▶ _RECORDED INFORMATION_:
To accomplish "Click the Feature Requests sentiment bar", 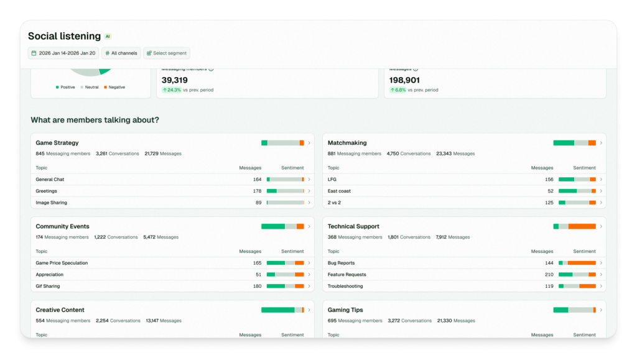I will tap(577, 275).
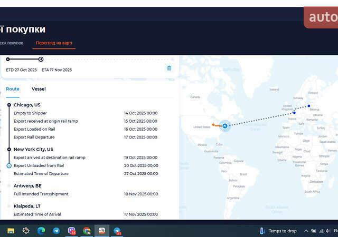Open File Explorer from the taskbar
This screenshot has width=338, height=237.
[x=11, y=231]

* * *

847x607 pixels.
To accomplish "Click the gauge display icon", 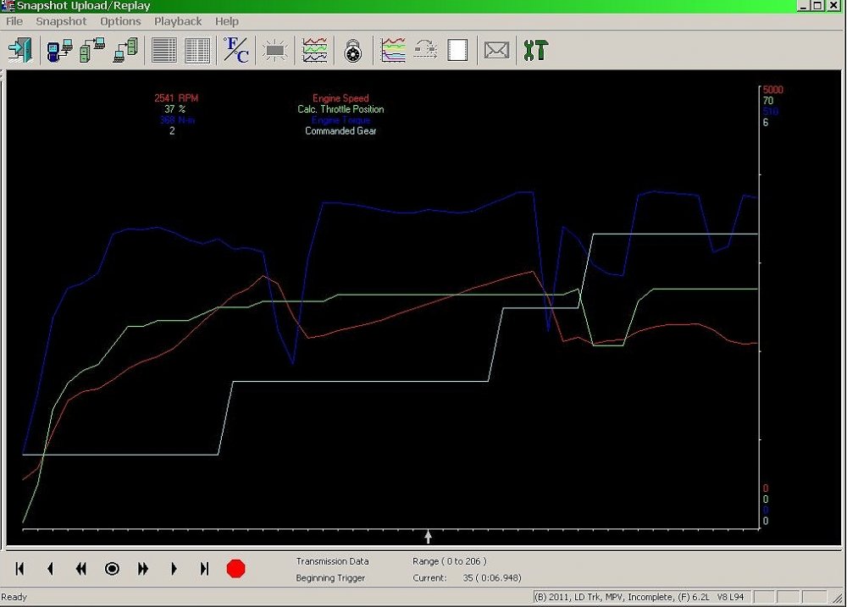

▶ _WORK REQUIRED_:
Copy out the part of the listing that opens with the line containing "847x607 pixels." and closes with the line containing "the gauge display", both lines included. Omit the pictures.

▶ _ANSWER FOR THIS EXERCISE_:
847x607 pixels.
To accomplish "Click the gauge display icon", 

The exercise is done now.